La mort de Paolo Gabriele, à seulement 54 ans et après une longue maladie, permet de clarifier de nombreux aspects de son affaire complexe et embrouillée: il ne profitait pas dans un paradis fiscal du fruit empoisonné des informations secrètes qu’il avait remises à la presse, mais il se traînait dans une vie modeste, avec un travail humble, atteint d’une grave tumeur qui l’a arraché trop tôt à sa femme et à ses trois enfants.
On dirait presque qu’il est mort de douleur, pour être tombé dans un pétrin qu’il ne pouvait peut-être même pas s’expliquer.

Plus que la mort d’un corbeau, elle semble être celle d’un bouc émissaire à son insu, d’un homme fragile qui s’est retrouvé à côté de personnes importantes qui l’ont traité avec une familiarité et une affection inattendues. Benoît XVI « aimait Paoletto comme un fils » – écrit Peter Seewald dans la grande biographie qu’il a dédiée à Ratzinger – et il lui a probablement rendu la pareille avec élan: en préservant chaque témoignage de sa vie, même les analyses médicales, il semble y avoir quelque chose qui a un rapport avec la vénération.


Une vénération qui se mélangeait à l’agacement, à la souffrance, en voyant – c’est du moins ce qu’il lui semblait- déformer les intentions, les mots du Pape. Si on ne lui avait pas demandé de faire des travaux de secrétariat, s’il n’avait pas eu le privilège de manger parfois à la même table que Benoît XVI – c’est toujours Seewald qui nous le dit – peut-être que Paolo aurait tout enduré en silence. Mais il est probable que chaque signe de reconnaissance de la part du Pape le faisait se sentir plus responsable à son égard, et a fait grandir en lui le désir de l’aider.

Dans cet état psychique, le pauvre majordome était la proie toute désignée de personnes sans scrupules, qui cultivaient son amitié pour obtenir des informations de première main, et qui savaient comment tirer profit d’un homme fragile avec habileté et sans scrupules. Benoît XVI a bien compris la situation – « c’est un mélange étrange de ce qu’ils lui ont mis dans la tête ou de ce qu’il y a mis lui-même », a-t-il dit à Seewald – et il lui a pardonné.

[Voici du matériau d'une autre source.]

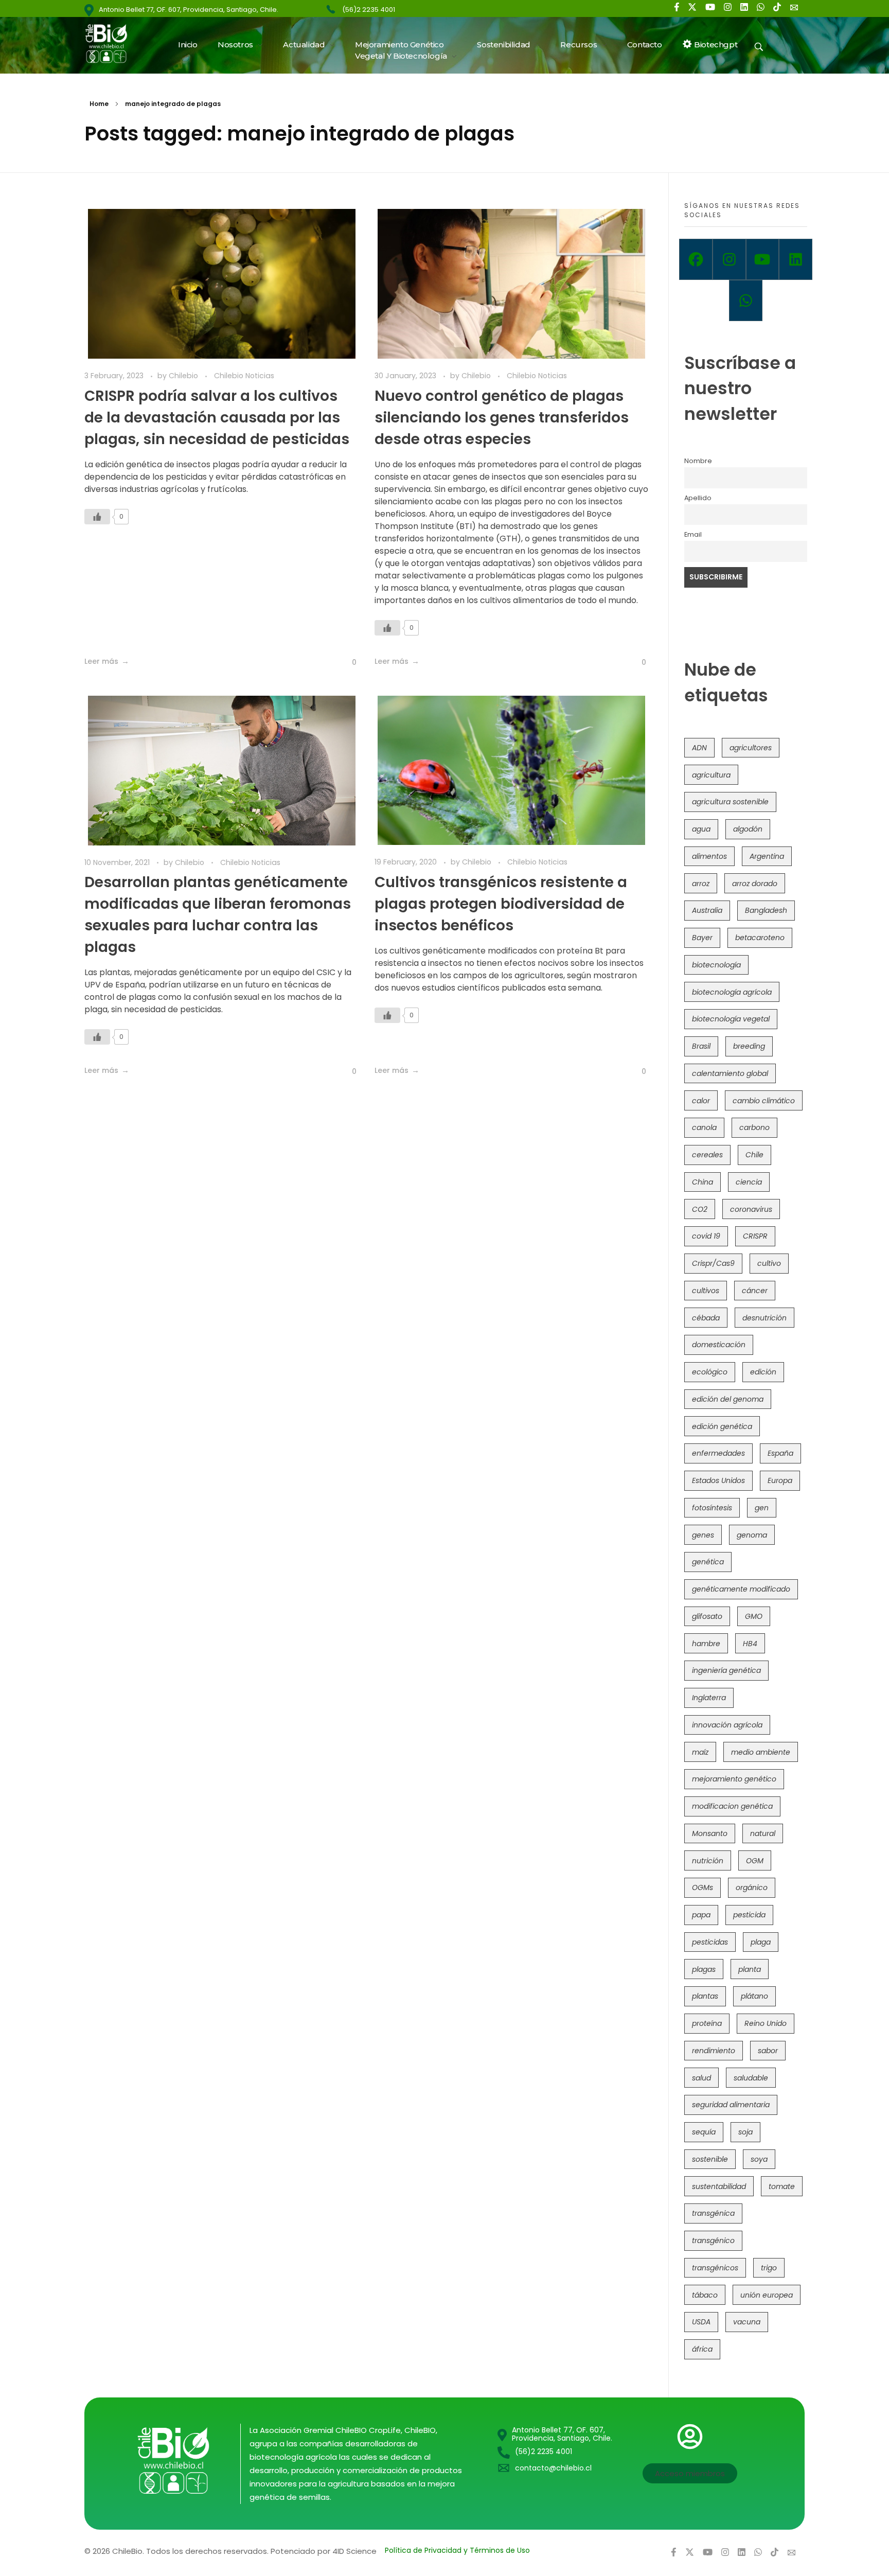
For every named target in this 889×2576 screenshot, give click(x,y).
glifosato (707, 1616)
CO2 (699, 1209)
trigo (769, 2268)
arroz (700, 883)
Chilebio (184, 375)
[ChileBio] (112, 43)
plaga (761, 1942)
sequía (704, 2132)
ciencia (749, 1182)
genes (703, 1535)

C’est ainsi que Paolo Gbriele -fût-ce avec déshonneur – est entré dans l’histoire : son geste a en effet ouvert la porte à d’autres fuites d’informations confidentielles, et a donné lieu à une phase – dans laquelle nous sommes encore plongés – où les luttes internes, d’une certaine façon toujours liées à l’espoir d’influencer le futur conclave, enchevêtrées avec les résistances des privilèges économiques, se dévident dans les révélations. Chaque fois en prétendant enfin « faire le ménage », apporter de la transparence dans un monde où il est presque impossible de dissiper le brouillard, mais en essayant plus que tout de mettre l’opinion publique de son côté avec le choix de boucs émissaires de plus en plus autorisés.

Les émules de Paoletto sont aujourd’hui dépourvus de tensions affectives et morales – qu’il avait, bien que mal placées – et ne sont que les exécuteurs des puissants de service. Que le pauvre Paolo Gabriele, qui est mort prématurément, trouve enfin la paix qu’il mérite.